Ребром вставал вопрос: на какой почве можно найти общий язык с народом? Вместе с тем именно в эту эпоху православие – казалось бы, такое близкое, родное и понятное для нашей страны – становится предметом пристального философского рассмотрения и осмысления. И именно православие стало видеться почвой для сближения с народом.
Евгений Трубецкой писал:
«То анархическое движение, которое на наших глазах разрастается, не может быть остановлено никакой внешней, материальной силой. Вещественное оружие бессильно, когда падает в прах весь государственный механизм. Только сила нравственная, духовная может положить предел всеобщему разложению, резне, грабежу, анархии общественной и правительственной. Христианство – та единая и единственная нравственная сила, перед которою у нас склоняются народные массы; иной у нас нет».

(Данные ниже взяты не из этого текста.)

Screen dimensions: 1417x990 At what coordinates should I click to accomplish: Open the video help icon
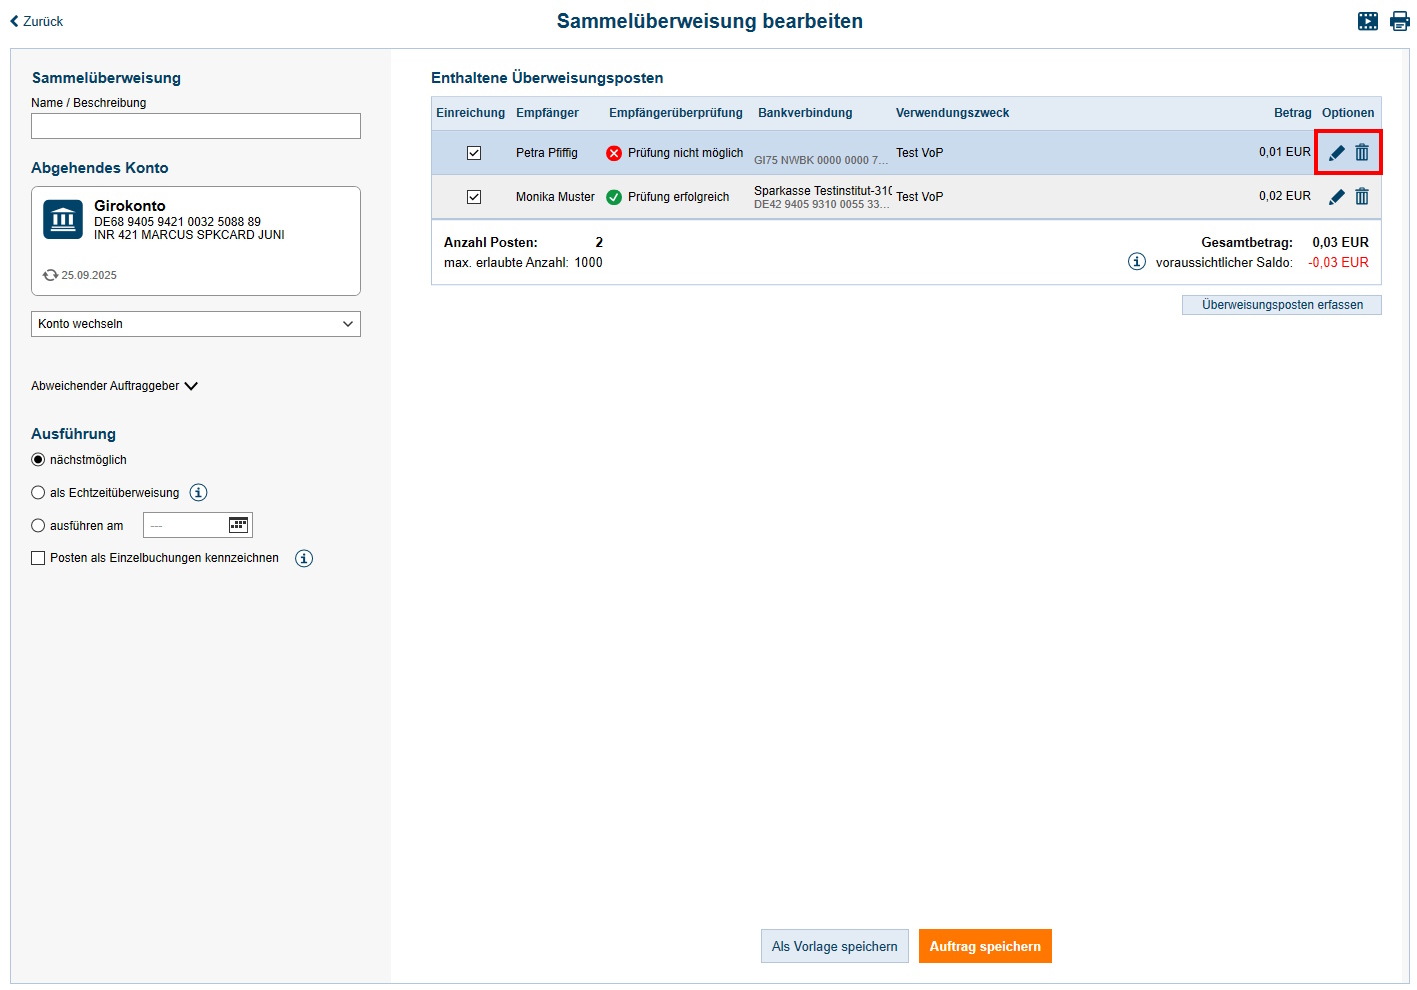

Можно с уверенностью утверждать, что православие, как оно было воспринято на Руси, имело одну существенную черту: слабость социальной активности. Отсюда – внешняя пассивность перед лицом власти, смирение, часто перерастающее в глухую покорность и бездеятельность. Но историческая ситуация требовала идти в «мир». Это было понятно многим. Какой путь общественного влияния выбрать? Становилось ясно, что политику не обойти.
Евгений Николаевич проницательно отмечал:
«Отказ от борьбы за мир с религиозной точки зрения может показаться весьма соблазнительным. Особенно у нас в России, при нашей наклонности к пассивной религиозности, многие увлекаются этим отрицательным решением жизненного вопроса. Настроение «неделания» в ожидании непосредственно предстоящего конца мира и скорого пришествия Христова, – свойственно многим из наших религиозных сект. Также и отождествление мирского порядка с «царством антихриста» – уклон религиозной мысли или, скорее, религиозного мироощущения, довольно у нас распространенный. Тем более необходимо предостеречь против опасности, которая создается подобного рода настроениями.

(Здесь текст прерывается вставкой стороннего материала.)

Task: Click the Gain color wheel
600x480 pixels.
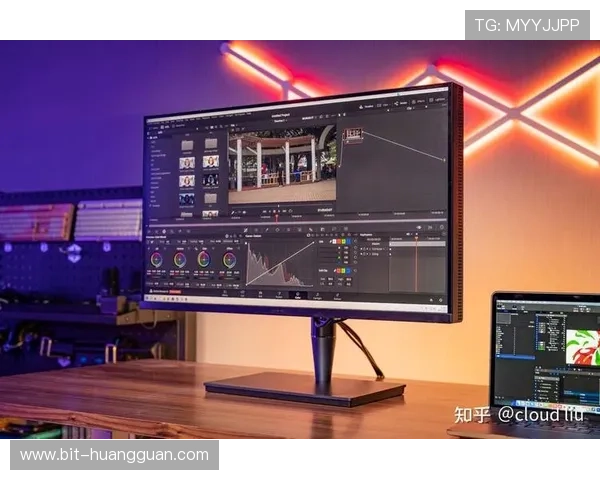Action: [x=205, y=260]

Именно признавая мирской порядок «царством антихриста», мы отдаем его во власть антихриста. А отказ от борьбы за мир есть недостойная человека, и в особенности христианина, капитуляция перед господствующим в мире злом».

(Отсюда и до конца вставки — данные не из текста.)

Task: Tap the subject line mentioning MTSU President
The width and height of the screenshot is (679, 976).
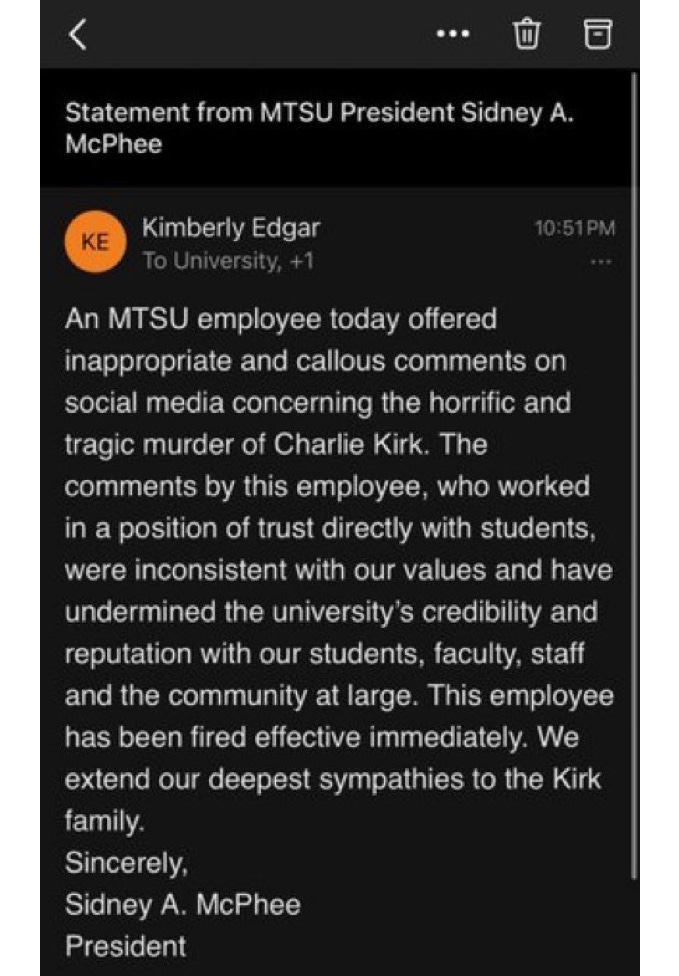Action: (x=319, y=127)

Забегая вперед, скажем, что именно поэтому Евгений Трубецкой и поступит на юридический факультет Московского университета: только это направление было непосредственно связано с политикой. Он будет предпринимать самые активные попытки вхождения в политику и влияния на атмосферу общественной жизни.
В эпохи перемен время словно уплотняется, становясь более насыщенным и «интенсивным». Событий, произошедших в жизни Евгения Николаевича, хватило бы на несколько судеб в более спокойные времена.
Счастливое детство под крылом горячо любимой матери-христианки в кругу большой семьи (кроме Евгения, у Николая Петровича Трубецкого и Софьи Алексеевны (в девичестве Лопухиной) было 8 детей) сменилось периодом отрицания. «Переход к безверию, – вспоминал Евгений Трубецкой, – совершился внезапно и, в ту минуту казалось, – необыкновенно легко».
Вслед за многими своими современниками Евгений с братом Сергеем (отметим, что все детство и юность братья были крепко связаны друг с другом и первые шаги в философии делали тоже вместе) увлеклись идеями Дарвина, Спенсера, Добролюбова и Писарева.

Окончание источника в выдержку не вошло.